WHAT YOU HAVE TO DO
Which lines of the entries below include "will"? List them all.

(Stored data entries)
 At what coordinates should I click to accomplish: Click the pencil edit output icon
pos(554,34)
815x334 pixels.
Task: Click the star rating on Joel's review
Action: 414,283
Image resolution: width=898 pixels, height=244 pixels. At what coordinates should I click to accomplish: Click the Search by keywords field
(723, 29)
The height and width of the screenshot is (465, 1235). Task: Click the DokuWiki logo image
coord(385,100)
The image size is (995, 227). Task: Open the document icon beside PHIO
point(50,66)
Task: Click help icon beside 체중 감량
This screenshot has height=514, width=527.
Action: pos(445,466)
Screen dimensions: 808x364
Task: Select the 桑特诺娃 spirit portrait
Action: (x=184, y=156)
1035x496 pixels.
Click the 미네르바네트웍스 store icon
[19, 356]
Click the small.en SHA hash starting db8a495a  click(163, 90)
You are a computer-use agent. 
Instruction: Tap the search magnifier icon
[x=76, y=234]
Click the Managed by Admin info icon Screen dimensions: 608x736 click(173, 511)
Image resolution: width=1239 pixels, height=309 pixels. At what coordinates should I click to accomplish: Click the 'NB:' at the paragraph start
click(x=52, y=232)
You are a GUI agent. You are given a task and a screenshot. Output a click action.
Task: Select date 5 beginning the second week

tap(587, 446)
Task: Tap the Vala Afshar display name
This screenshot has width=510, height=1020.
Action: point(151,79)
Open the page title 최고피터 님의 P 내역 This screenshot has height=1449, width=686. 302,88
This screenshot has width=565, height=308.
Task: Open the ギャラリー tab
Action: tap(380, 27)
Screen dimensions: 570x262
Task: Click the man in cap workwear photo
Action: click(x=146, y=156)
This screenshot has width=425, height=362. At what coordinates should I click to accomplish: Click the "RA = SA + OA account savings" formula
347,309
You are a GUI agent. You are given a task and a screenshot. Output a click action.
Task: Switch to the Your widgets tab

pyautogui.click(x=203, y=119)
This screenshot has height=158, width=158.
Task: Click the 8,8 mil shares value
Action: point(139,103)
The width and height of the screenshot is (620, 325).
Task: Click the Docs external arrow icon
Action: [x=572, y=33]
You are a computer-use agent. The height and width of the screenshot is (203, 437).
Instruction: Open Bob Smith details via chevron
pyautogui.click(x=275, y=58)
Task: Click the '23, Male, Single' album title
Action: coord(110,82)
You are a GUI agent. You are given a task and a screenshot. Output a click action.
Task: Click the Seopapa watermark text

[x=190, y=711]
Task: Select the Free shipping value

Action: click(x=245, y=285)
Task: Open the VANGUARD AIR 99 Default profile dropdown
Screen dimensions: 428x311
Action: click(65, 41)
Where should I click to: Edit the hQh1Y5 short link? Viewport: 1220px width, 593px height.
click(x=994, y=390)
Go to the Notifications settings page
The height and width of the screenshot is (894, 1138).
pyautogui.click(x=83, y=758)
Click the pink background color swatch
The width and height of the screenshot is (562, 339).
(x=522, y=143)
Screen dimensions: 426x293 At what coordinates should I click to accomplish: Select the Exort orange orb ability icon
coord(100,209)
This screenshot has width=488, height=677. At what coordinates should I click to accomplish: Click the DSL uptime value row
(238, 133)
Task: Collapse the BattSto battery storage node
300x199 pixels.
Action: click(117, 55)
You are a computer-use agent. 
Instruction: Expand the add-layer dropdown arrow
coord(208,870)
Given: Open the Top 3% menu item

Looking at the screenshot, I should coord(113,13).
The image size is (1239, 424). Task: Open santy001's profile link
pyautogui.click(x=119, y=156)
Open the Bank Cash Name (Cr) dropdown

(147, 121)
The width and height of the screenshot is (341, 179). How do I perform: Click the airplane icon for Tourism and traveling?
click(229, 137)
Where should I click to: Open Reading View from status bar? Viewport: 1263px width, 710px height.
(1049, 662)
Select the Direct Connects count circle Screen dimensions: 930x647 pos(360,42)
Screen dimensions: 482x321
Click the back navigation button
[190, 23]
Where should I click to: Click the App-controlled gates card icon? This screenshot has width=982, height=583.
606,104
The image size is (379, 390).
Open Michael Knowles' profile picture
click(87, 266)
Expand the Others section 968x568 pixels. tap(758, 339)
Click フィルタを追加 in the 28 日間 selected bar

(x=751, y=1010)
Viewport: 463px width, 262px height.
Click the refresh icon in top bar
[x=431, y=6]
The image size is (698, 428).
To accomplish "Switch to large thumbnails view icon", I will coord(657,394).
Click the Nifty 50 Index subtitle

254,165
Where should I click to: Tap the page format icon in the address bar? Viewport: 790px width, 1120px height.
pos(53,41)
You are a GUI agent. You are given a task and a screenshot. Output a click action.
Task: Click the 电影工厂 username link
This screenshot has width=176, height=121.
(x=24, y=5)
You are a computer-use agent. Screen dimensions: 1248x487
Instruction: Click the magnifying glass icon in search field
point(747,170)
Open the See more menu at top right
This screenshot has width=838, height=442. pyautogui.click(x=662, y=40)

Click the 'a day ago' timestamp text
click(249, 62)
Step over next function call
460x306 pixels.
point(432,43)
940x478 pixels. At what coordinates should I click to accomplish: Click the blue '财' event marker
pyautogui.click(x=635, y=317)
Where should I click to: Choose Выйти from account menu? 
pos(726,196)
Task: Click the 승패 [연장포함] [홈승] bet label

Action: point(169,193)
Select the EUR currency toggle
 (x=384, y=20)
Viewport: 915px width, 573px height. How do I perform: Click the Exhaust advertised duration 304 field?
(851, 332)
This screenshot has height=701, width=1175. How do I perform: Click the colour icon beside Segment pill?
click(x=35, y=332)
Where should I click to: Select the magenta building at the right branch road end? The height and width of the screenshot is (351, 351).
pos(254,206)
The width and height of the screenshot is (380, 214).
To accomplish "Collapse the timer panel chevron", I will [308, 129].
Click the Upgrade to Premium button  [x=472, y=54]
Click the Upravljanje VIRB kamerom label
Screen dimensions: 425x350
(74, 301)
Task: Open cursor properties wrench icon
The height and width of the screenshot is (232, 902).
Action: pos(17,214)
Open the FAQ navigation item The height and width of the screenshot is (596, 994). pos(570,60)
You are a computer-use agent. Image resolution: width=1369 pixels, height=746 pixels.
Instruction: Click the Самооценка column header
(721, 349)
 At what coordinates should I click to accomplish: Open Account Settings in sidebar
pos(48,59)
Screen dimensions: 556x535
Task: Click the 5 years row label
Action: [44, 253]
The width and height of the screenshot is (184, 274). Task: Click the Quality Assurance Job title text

WRITTEN SOLUTION
To accomplish "Switch to large thumbnails view icon", I will coord(657,394).
To accomplish "Collapse the timer panel chevron", I will [308, 129].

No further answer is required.